* _Excerpt_
---
Environment Lighting Not Working Properly In Raytracing or Rhino Render (No Lighting/Shadows)

Hello! I’ve been following along with a couple of Rhino 7 rendering tutorials but I am not getting the same result when it comes to the use of environmental lighting. According to one of the tutorials, to light your scene with an environment image, it’s as simple as opening the Environment tab, clicking Importing from Environment Library, selecting one of Rhino’s built-in environment images then right-clicking the new environment and selecting Set as Global Environment. This seems to change the colour of my scene according to the specific environment but when I do a Raytraced render or use Rhino Render the lighting is not right and I’m not getting any lighting/shadows, as seen in my screenshot below. I’m rendering with a RTX 3080 using the CUDA setting in Rhino (Optix does not seem to work for me). And the only lights I have in my scene are the default Sun and Skylight (Sun is off, Skylight is on).

Is there any way to get proper environmental lighting in my renders? Thanks!

HDR/EXR images which are used for image based lighting will have differing dynamic ranges. Try some other ones like Incheon Airport or Blur Loft to see more defined shadows. If you want darker shadows after that, you can use post effects like tone mapping and brightness/contrast in the Render window. Or use actual lights in unison with image based lighting.
---
* _Data entries_
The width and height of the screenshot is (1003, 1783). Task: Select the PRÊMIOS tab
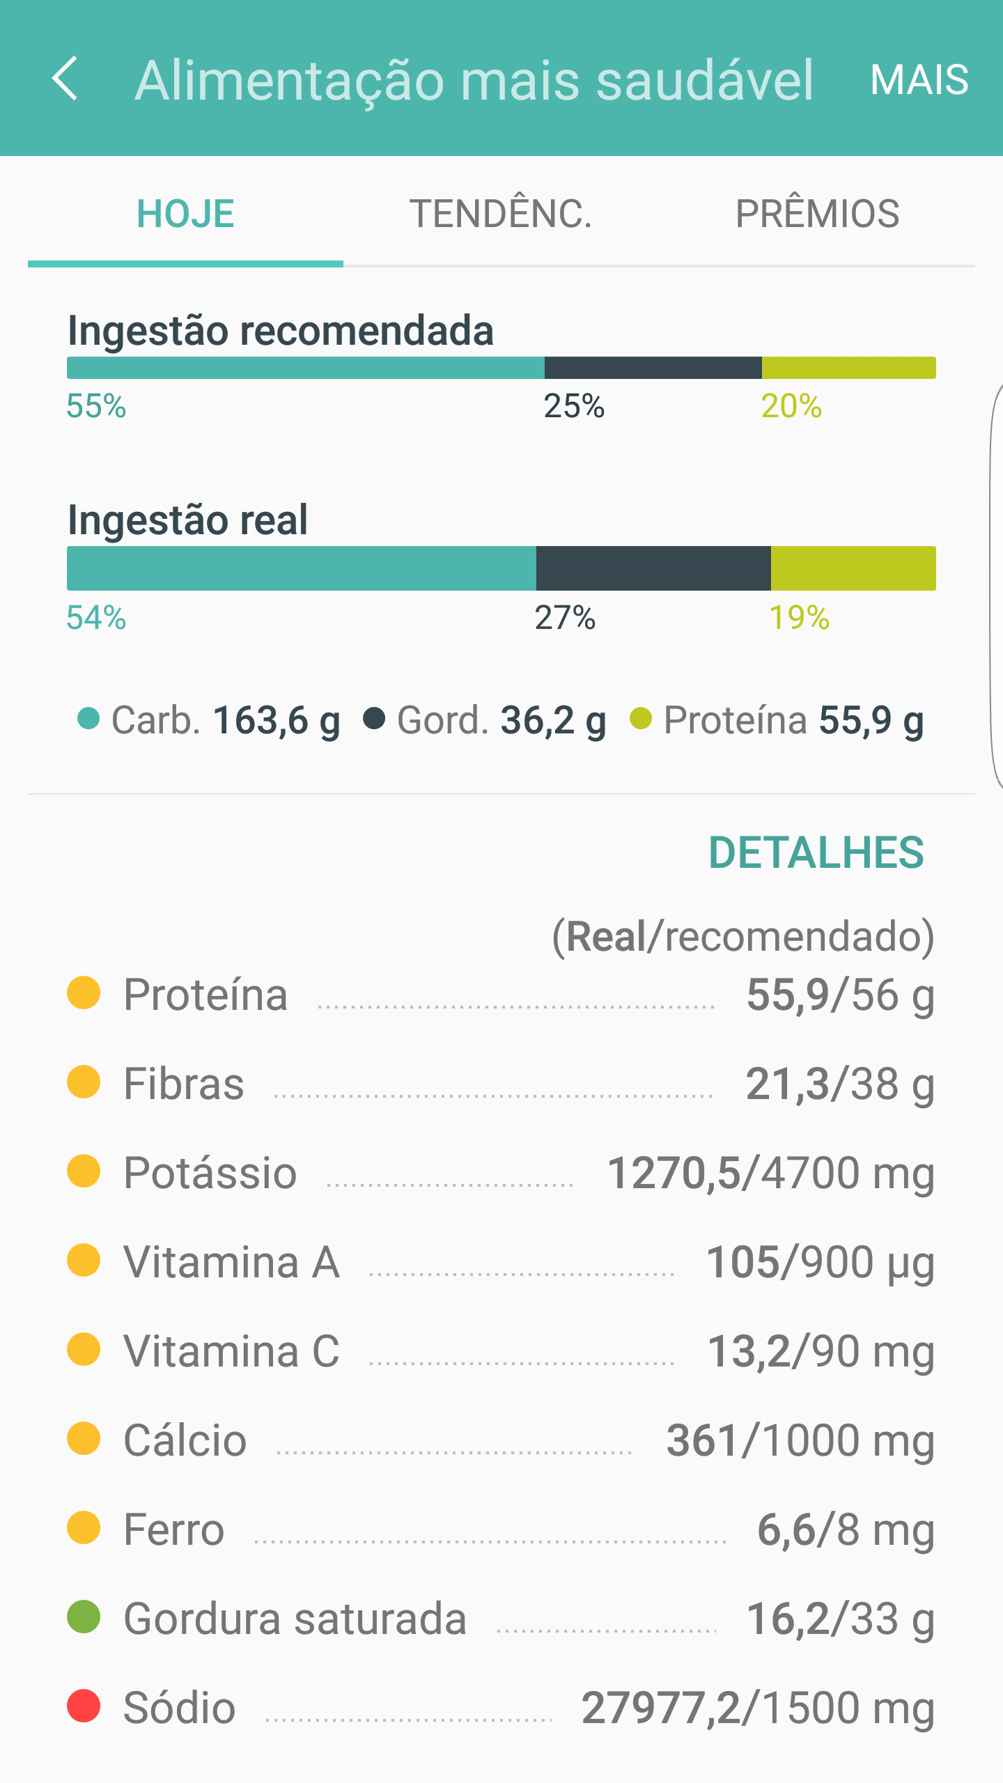[817, 214]
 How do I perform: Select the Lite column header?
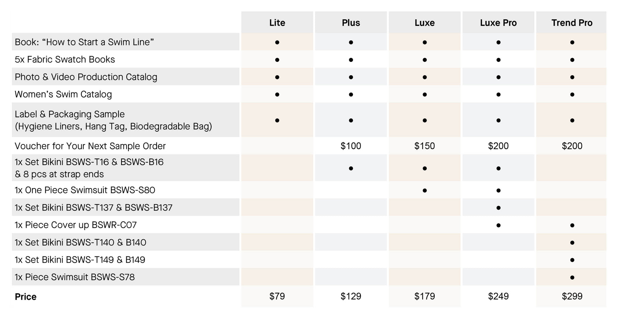pos(277,23)
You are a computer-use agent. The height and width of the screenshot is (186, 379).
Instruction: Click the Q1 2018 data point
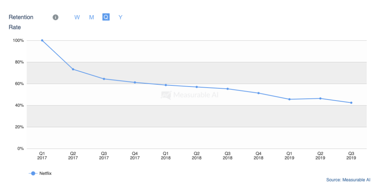(166, 85)
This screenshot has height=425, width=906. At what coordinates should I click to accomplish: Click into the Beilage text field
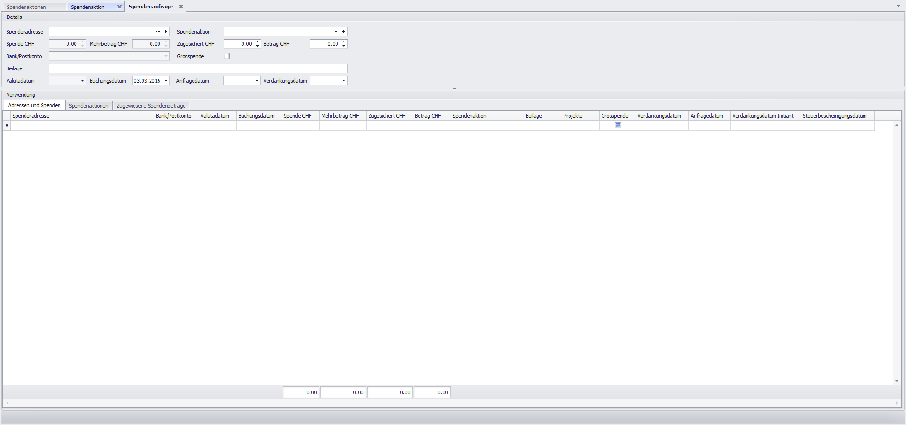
---
Please reproduce the part of the Rhino lighting post above, starting with "Is there any" and going on through "image based lighting.".

Is there any way to get proper environmental lighting in my renders? Thanks!

HDR/EXR images which are used for image based lighting will have differing dynamic ranges. Try some other ones like Incheon Airport or Blur Loft to see more defined shadows. If you want darker shadows after that, you can use post effects like tone mapping and brightness/contrast in the Render window. Or use actual lights in unison with image based lighting.